Provide more features
Like linear regression, logistic regression doesn't have to be limited to a single input. It can combine features to make predictions. For example, we might try to predict avalanches based on snow fall and number of hikers disturbing a trail. We can enter both of these features into the same model to calculate a probability of an avalanche.
Internally, logistic regression combines features similarly to linear regression. That is, it treats all features as independent, meaning that it assumes that features don't influence one another. For example, our model assumes that the amount of snowfall doesn't change how many people visit the trail. By default, it also assumes that snowfall increases risk of avalanche by a set amount – regardless as to how many hikers are walking the trail.
The good and bad sides of independent features
Logistic regression can be explicitly told to combine features so that how they work together can be modeled, but won't by default. Making logistic regression different from most other well-known categorization algorithms such as decision trees and neural networks.
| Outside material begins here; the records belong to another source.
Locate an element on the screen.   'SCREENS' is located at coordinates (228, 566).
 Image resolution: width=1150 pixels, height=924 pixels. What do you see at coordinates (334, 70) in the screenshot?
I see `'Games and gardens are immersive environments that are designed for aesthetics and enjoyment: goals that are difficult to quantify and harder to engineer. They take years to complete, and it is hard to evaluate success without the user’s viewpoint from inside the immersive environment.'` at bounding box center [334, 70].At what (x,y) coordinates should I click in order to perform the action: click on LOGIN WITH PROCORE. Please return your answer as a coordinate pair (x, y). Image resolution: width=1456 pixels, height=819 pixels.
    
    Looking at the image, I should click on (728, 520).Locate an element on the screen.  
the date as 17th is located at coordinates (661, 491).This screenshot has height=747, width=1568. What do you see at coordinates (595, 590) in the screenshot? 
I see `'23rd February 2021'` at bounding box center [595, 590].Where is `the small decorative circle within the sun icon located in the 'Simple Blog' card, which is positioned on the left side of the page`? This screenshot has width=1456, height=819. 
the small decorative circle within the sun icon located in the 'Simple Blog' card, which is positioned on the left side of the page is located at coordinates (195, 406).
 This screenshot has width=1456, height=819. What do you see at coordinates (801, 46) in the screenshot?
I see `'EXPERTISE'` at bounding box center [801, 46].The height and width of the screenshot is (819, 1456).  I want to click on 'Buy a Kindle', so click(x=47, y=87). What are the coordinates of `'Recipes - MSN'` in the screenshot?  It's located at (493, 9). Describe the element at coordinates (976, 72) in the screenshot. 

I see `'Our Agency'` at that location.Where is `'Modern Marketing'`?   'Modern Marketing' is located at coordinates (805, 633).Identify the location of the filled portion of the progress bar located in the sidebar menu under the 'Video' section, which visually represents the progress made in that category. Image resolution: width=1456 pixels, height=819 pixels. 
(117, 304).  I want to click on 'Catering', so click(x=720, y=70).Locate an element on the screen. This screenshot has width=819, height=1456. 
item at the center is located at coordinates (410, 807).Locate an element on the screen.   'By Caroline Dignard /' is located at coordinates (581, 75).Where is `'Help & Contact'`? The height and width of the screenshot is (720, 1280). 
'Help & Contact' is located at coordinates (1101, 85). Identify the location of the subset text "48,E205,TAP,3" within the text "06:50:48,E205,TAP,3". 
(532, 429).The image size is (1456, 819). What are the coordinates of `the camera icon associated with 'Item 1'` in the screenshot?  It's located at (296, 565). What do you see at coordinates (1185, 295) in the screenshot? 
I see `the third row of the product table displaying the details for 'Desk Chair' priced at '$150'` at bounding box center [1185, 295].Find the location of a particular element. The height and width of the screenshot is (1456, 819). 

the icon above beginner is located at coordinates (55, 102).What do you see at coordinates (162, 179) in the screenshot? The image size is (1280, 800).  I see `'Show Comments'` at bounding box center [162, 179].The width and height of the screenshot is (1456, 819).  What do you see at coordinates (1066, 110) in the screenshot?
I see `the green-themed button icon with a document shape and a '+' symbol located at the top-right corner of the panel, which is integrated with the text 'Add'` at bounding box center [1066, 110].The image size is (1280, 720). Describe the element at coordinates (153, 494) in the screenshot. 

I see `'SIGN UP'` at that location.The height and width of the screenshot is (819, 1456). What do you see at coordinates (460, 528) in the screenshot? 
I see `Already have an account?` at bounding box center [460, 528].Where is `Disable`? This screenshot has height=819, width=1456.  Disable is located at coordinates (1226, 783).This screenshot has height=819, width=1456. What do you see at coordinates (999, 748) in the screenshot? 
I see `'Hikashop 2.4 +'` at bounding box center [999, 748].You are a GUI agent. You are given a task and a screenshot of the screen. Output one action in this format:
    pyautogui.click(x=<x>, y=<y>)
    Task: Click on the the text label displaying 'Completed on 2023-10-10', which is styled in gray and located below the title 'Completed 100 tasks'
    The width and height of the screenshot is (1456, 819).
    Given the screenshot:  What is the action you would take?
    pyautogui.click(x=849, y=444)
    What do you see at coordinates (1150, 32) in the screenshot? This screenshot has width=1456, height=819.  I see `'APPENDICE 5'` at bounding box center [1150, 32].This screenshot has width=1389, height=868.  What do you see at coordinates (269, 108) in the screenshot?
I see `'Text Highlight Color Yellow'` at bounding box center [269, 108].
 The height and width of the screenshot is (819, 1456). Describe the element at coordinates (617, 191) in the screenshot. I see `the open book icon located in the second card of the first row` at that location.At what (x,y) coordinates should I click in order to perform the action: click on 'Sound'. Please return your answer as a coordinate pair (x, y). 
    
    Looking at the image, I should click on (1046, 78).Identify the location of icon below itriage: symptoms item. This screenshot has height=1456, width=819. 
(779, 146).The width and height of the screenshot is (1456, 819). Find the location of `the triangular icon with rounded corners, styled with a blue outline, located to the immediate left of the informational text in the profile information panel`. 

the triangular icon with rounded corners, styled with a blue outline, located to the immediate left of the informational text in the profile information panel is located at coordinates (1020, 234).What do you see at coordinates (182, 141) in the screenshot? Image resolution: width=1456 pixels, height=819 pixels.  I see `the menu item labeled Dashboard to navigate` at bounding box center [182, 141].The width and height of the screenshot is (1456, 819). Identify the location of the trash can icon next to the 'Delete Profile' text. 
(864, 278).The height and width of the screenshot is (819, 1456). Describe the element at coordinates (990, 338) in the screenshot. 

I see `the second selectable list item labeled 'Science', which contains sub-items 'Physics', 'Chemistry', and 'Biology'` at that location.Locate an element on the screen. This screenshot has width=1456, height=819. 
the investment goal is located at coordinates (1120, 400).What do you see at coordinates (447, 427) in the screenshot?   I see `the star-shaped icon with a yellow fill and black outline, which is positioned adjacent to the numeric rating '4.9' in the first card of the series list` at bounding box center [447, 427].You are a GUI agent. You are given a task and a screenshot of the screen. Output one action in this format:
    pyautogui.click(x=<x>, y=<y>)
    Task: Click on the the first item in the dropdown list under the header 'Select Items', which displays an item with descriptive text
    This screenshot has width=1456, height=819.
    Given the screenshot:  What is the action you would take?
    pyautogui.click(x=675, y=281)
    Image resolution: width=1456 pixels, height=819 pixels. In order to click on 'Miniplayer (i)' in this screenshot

The fact that logistic regression treats features as independent by default is both a strength and a limitation that should be kept in mind. For example, it can make clear predictions simply, such as increasing the number of people increases the risk, which can't usually be done with other models. It also reduces the chance of overfitting the training data. By contrast, the model can fail to work well if features actually interact in the real-world. For example, five hikers crossing a mountain is risky if there's snow, but five people are safe if there's no snow-fall to cause an avalanche. A logistic regression model needs to be told explicitly to look for an interaction between snow-fall and number of hikers in this example to pick up this nuance.
Think about your features
The other way to improve models is to give real thought to which features are supplied, and why. Generally, the more features we add to a model, the better the model works. This correlation is only true, however, if the features we provide are relevant and explain something that existing features don't.
Avoiding overtraining
If we supply more features that aren't useful, the model can overtrain. Giving the appearance of working better, but actually working worse in the real world.
For example, imagine if we had daily records of the amount_of_snow, number_of_hikers, temperature, and number_of_birds_spotted. The number of birds spotted is probably not relevant information. Yet, if supplied the model ends up modeling a relationship between avalanches and the number of birds spotted on given days. If birds were spotted more on avalanche days, the model suggests birds could be responsible for causing avalanches. We might then set up a systematic bird watching program to predict avalanches, only to find it doesn't work at all.
Avoiding undertraining
Using features naively can also lead to undertraining and not make predictions as correctly as possible. For example, the temperature and the number_of_hikers might both be closely linked to avalanches. Yet, if people only walk on sunny days, the model might find it difficult to differentiate how important hikers are in comparison to temperature. Similarly, we might find that our model works better if we supply our number_of_hikers as an exact count of visitors, rather than simply high or low. Then, let our model training find a more exact relationship.